2.1           Simulation Demonstration Instructions
presentation file (ppt or pdf)
matlab/simulation codes (compatible with matlab release r2020a, r2020b, r2021a). Note that you are required to submit ALL of your code. Incomplete code that cannot be run by the TAs will not be given a grade.
The presentation file shall contain 12 slides of the following contents

Title page (1 slide): including group members name, student number
highlight of fixed-wing sUAS development (5 slides), including representative simulation results/plots highlight of multi-rotor sUAS development (5 slides), including representative simulation results/plots
conclusions, lessons learned (1 slide)
On Dec. 16, each group will give a live presentation and an interactive simulation demonstration at scheduled time (TBD).

2.2           Project Report Instructions
Each group shall deliver a project report with the following table of contents.

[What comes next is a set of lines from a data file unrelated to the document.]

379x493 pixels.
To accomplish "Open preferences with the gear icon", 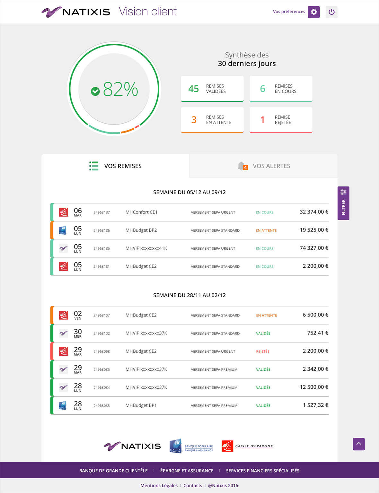I will pyautogui.click(x=313, y=12).
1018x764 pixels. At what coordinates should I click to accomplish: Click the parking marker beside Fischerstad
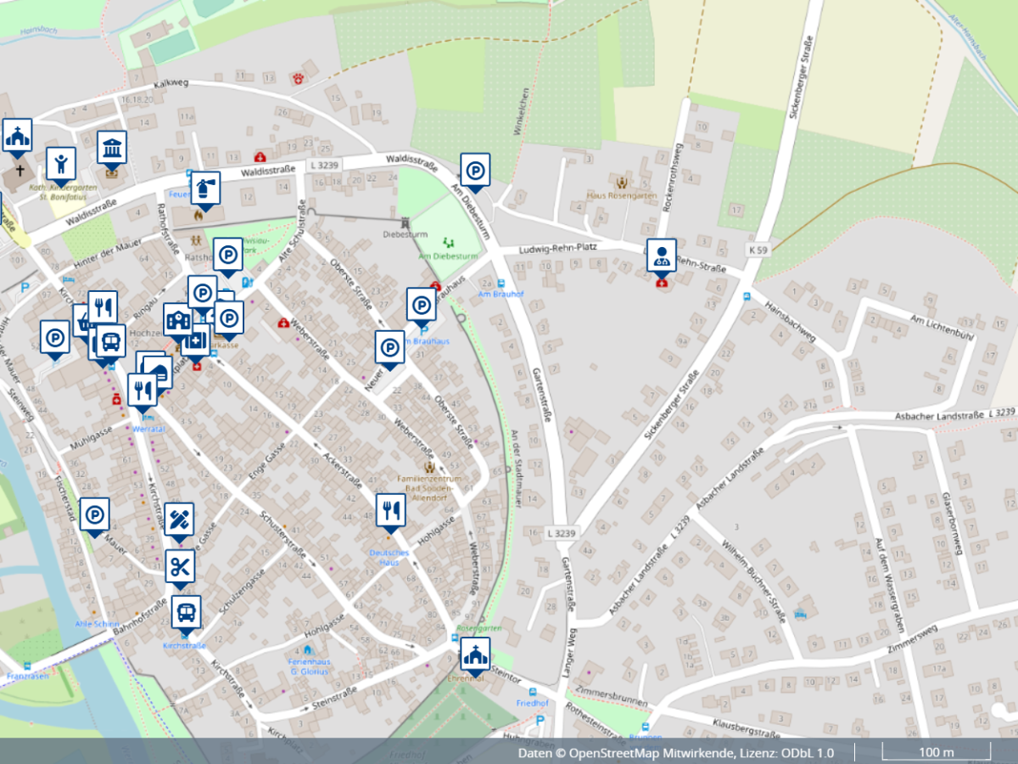[95, 514]
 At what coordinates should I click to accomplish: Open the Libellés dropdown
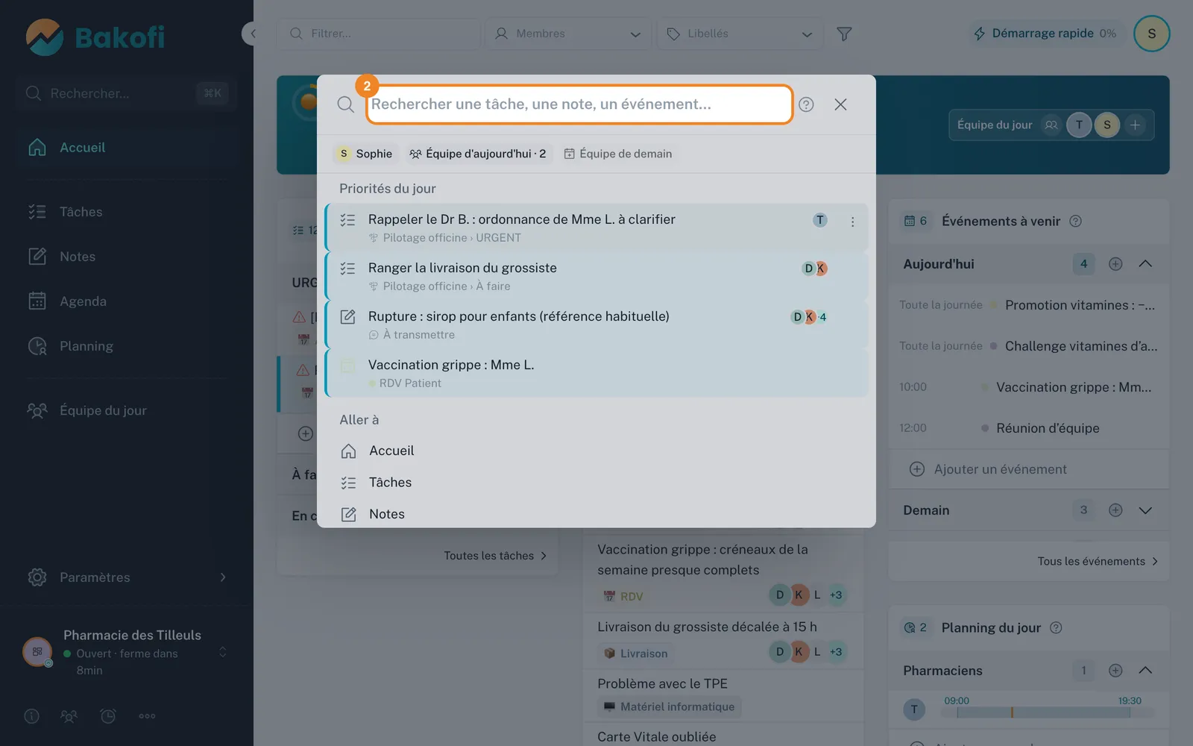740,34
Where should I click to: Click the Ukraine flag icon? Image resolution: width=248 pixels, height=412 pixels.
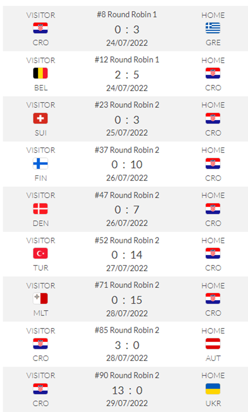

Title Page: including course code/name, group members name, student number

Table of Contents

List of Figures

List of Tables

Overview (500 words)
Fixed-Wing sUAS Development (5 pages)
Multi-rotor Drone Development (5 pages)
Conclusions and Lessons Learned (300 words)
References

Appendix (optional)

2.3           Overview (500 words)
The overview section is modelled after the Outline of Proposed Research section of Natural Science and Engineering Research Council of Canada (NSERC) CGS-M grant applications. In the overview, provide a detailed description of course project, highlight of development process and results, highlight of major discoveries or discrepancies.

2.4           Development
In both sections of the fixed-wing sUAS development and the multi-rotor drone development, provide detailed design, should contain all of the components mentioned in the description above, be specific as much as possible, provide references and hypothesis if applicable, make it clear what assumptions or approximations you have used to justify your development, include core results, plots.

2.5           Conclusions
In the conclusion section, summarize the major technical conclusions, lessons learned. Also, please specify how each group member contributes to the project by identifying each member’s specific roles and responsibilities.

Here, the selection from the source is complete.